Письменное задание:
Воспроизведите без изменений отрывок из статьи о глобальной нестабильности, который начинается со слов «В последние два» и заканчивается словами «динамику современного миропорядка.».

Фрагмент текста:
-----
DOI: https://doi.org/10.30884/vglob/2020.01.02
Красиков Владимир Иванович, д. ф. н., профессор, главный научный сотрудник центра научных исследований Всероссийского государственного университета юстиции Министерства юстиции РФ (РПА Минюста России) more
Автор статьи обсуждает новые серьезные глобальные изменения, оказывающие определяющее воздействие на динамику современного миропорядка и приводящие к его радикальному разбалансированию. Он систематизирует подобные изменения и выявляет две группы таковых, а именно новые объективные обстоятельства и новые субъекты нестабильности. Они приводят к появлению новых тенденций в развитии современных глобальных конфликтов: расширению сфер противоборств, их анонимизации и хаотизации.
Ключевые слова: новые объективные обстоятельства и субъекты нестабильности, радикальное разбалансирование мирового порядка, особенности развития современных конфликтов.
The harbinger of the global chaos? Factors and actors of the global instability
Vladimir I. Krasikov.
The author of the article discusses new profound global changes that have a decisive effect on the dynamics of the modern world order, leading to its radical imbalance. He systematizes and distinguishes two groups of such changes, namely: new objective circumstances and new actors of instability. They lead to the emergence of new trends in the development of contemporary global conflicts: the expanding spheres of confrontation, their anonymization and randomization.
Keywords: new objective circumstances, actors of instability, radical imbalance of the world order, trends in the development of contemporary conflicts.
В последние два года все более явственно чувствуются некие апокалиптические веяния – и в умонастроениях широкой публики, и в мировых экспертных сообществах. И действительно, недавно произошли новые серьезные глобальные изменения, наложившиеся на ранее появившиеся неприятные тенденции, вкупе создающие непредвиденные, чреватые мировыми потрясениями обстоятельства. Попытаемся же сгруппировать и систематизировать вновь возникшие и уже имеющиеся факторы глобального развития, оказывающие деструктивное воздействие на динамику современного миропорядка.
-----
Исходные данные:
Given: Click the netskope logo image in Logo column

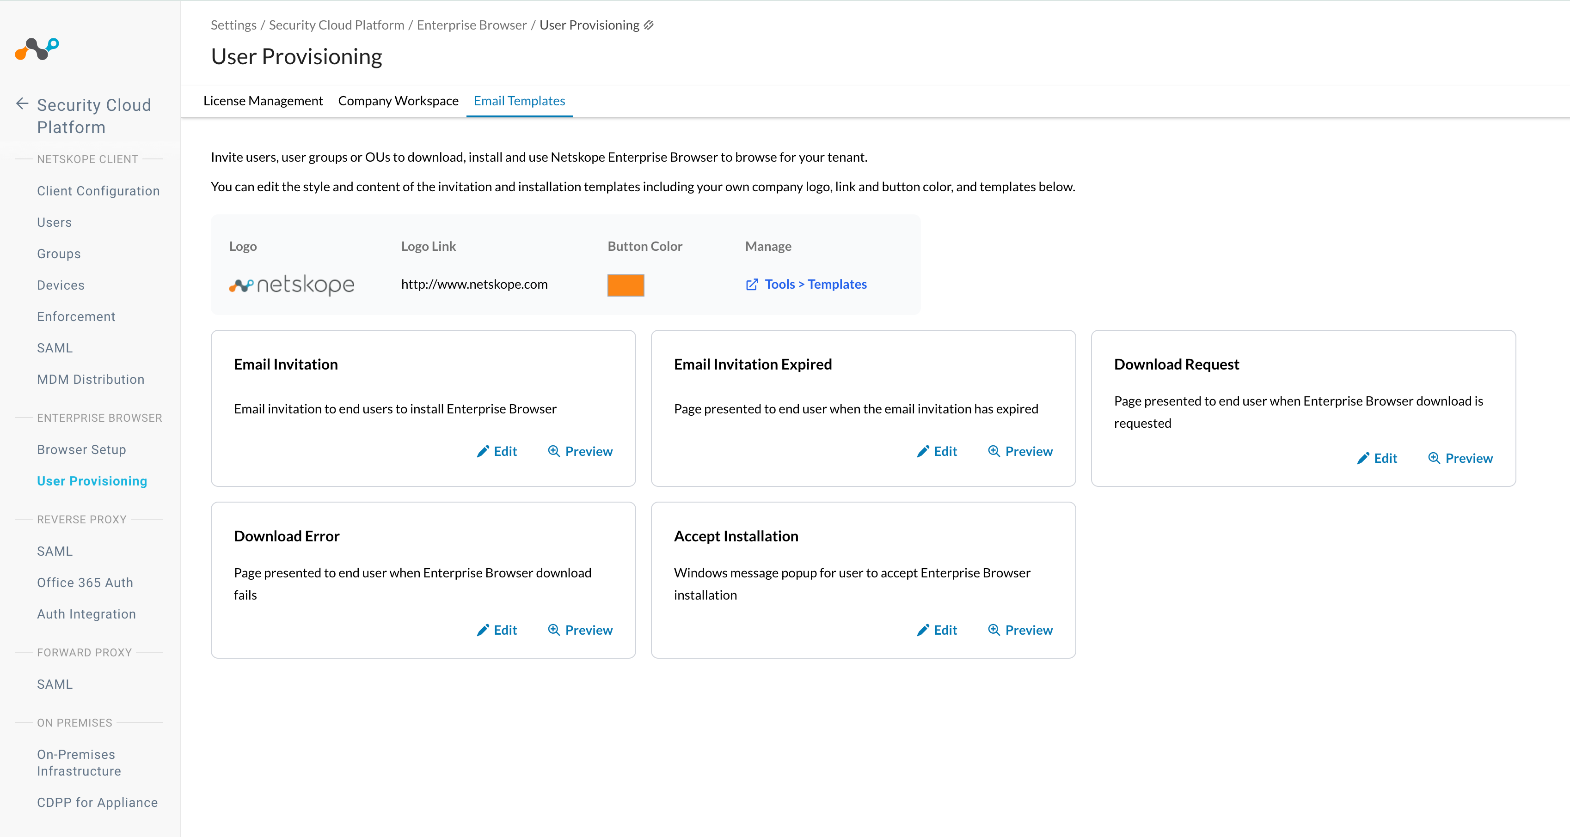Looking at the screenshot, I should tap(291, 284).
-----
Полный ответ:
В последние два года все более явственно чувствуются некие апокалиптические веяния – и в умонастроениях широкой публики, и в мировых экспертных сообществах. И действительно, недавно произошли новые серьезные глобальные изменения, наложившиеся на ранее появившиеся неприятные тенденции, вкупе создающие непредвиденные, чреватые мировыми потрясениями обстоятельства. Попытаемся же сгруппировать и систематизировать вновь возникшие и уже имеющиеся факторы глобального развития, оказывающие деструктивное воздействие на динамику современного миропорядка.